So verstand Martin Luther die Rechtfertigung als einen göttlichen Akt, bei dem der heilige Gott, dem Sünder, der an Jesus glaubt, die Gerechtigkeit Christi anrechnet und ihn von jeder Schuld freispricht, ohne Rücksicht auf seine eigenen Werke. Dieses Verständnis deckt sich mit den vielen Aussagen der Schrift zum Thema der Rechtfertigung:
Jetzt aber ist ohne Gesetz Gottes Gerechtigkeit offenbart worden, bezeugt durch das Gesetz und die Propheten: Gottes Gerechtigkeit aber durch Glauben an Jesus Christus für alle, die glauben.
Römer 3,21-22
Dem aber, der Werke tut, wird der Lohn nicht angerechnet nach Gnade, sondern nach Schuldigkeit. Dem dagegen, der nicht Werke tut, sondern an den glaubt, der den Gottlosen rechtfertigt, wird sein Glaube zur Gerechtigkeit gerechnet.
Römer 4,4-5
Denn wie durch des einen Menschen Ungehorsam die vielen in die Stellung von Sündern versetzt worden sind, so werden auch durch den Gehorsam des einen die vielen in die Stellung von Gerechten versetzt werden.
Römer 5,19
Damit ich Christus gewinne und in ihm gefunden werde – indem ich nicht meine Gerechtigkeit habe, die aus dem Gesetz ist, sondern die durch den Glauben an Christus, die Gerechtigkeit aus Gott aufgrund des Glaubens.
Philipper 3,8-9
Diese Verse sagen deutlich, dass die einzige Gerechtigkeit, durch die ein Mensch vor Gott bestehen kann, eine fremde Gerechtigkeit sein muss, die von Gott geschenkt wird und nicht die eigene Gerechtigkeit des Sünders sein kann. Auch wenn bestimmte Bewegungen heutzutage fälschlicherweise die Meinung vertreten, dass der gläubige Sünder sowohl durch die zugerechnete Gerechtigkeit Christi als auch durch die eigene Gerechtigkeit gerechtfertigt wird, ist die Bibel doch sehr klar in der Aussage, dass kein Mensch, auch nicht ein Gläubiger, eine eigene Gerechtigkeit besitzt, die vor Gott irgendwie ausreichen könnte. Paulus schreibt in Römer 3:
Denn es ist kein Unterschied, denn alle haben gesündigt und erlangen nicht die Herrlichkeit Gottes und werden umsonst gerechtfertigt durch seine Gnade, durch die Erlösung, die in Christus Jesus ist.
Römer 3,22-24
Folglich ist das Opfer Christi am Kreuz für die Seinen ausreichend und es bedarf keiner weiteren Gerechtigkeit mehr, um gerechtfertigt zu werden. Die Rechtfertigung eines Menschen geschieht also nicht in einem mehrstufigen Prozess, sondern unmittelbar in dem Moment, in dem die Person an Christus glaubt. Dann rechnet Gott ihm die volle Gerechtigkeit Jesu an und er wird von Gott für „gerecht erklärt“.

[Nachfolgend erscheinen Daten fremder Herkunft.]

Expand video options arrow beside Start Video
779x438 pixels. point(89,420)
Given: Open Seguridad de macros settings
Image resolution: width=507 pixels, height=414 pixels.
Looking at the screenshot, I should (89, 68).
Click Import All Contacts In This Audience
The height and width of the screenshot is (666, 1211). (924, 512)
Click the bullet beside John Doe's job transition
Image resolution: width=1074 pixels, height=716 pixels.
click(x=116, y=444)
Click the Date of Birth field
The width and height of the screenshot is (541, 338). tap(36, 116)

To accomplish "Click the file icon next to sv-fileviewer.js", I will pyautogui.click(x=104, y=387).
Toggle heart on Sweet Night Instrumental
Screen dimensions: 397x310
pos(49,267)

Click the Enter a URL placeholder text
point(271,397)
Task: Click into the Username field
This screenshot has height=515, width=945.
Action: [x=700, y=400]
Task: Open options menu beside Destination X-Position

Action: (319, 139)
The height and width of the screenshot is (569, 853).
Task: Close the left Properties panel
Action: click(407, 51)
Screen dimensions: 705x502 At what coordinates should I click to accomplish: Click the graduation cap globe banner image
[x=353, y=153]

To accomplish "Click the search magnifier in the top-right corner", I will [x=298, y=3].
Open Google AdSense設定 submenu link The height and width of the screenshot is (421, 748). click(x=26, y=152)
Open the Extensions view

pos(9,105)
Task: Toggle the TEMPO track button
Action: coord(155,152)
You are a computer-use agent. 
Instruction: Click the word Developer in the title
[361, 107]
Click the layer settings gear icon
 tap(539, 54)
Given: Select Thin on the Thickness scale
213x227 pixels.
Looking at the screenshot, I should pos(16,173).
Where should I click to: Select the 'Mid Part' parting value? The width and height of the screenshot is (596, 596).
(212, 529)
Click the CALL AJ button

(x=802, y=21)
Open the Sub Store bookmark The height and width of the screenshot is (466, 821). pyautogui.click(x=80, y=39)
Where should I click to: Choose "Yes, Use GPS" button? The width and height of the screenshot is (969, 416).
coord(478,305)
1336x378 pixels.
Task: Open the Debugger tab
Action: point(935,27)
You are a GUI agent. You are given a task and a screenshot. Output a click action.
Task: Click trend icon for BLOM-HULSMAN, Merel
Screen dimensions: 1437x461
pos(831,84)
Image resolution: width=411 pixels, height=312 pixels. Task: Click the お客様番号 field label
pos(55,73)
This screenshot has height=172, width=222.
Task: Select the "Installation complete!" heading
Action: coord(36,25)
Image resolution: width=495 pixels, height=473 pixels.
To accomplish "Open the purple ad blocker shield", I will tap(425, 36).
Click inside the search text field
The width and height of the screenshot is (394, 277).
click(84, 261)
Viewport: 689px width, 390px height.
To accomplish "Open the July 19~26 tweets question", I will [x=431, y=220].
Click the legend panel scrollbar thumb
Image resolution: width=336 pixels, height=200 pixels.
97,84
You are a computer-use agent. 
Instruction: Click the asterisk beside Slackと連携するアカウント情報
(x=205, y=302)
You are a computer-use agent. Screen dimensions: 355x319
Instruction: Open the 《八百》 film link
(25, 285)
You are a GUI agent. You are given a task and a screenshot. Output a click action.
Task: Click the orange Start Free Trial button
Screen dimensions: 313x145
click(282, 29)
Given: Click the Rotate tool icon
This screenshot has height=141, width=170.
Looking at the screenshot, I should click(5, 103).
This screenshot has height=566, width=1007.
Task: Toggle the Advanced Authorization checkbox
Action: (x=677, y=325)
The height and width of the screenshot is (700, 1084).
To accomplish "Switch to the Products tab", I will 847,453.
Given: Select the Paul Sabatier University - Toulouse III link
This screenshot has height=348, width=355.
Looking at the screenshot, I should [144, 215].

Zur Zeit Luthers war die römisch-katholische Kirche vorherrschend. Diese verstand die Lehre der Rechtfertigung nicht als ein „gerecht erklären“, sondern als ein „gerecht machen“ durch die Sakramente und die „Eingießung der Gnade“. Martin Luthers Entdeckung der freien Rechtfertigung durch Glauben wurde somit unweigerlich zum Stolperstein und Streitthema mit der katholischen Kirche. Obwohl Luther eigentlich das falsche Verständnis der Rechtfertigungslehre der Kirche korrigieren und die katholische Kirche reformieren wollte, wurde er von ihr, im Jahr 1521, exkommuniziert bzw. ausgeschlossen. In der Folge entstanden unter anderem die evangelisch-lutherischen Kirchen, die sich zur biblischen Rechtfertigungslehre bekannten. Auf Basis dieser Lehre durften sie im Zuge der Reformation große geistliche Frucht in Form von mehreren Erweckungen erleben.
So ist also die Lehre der „Rechtfertigung aus Glauben, nicht aus Werken“ Kern des Evangeliums und deswegen zentral für unser Verständnis der guten Nachricht. Wenn wir an der Genügsamkeit des Opfers Christi und der Vollkommenheit seiner zugerechneten Gerechtigkeit festhalten, ruht unsere Hoffnung allein auf ihm und wir dürfen, wie Martin Luther, Frieden in seinem Erlösungswerk finden.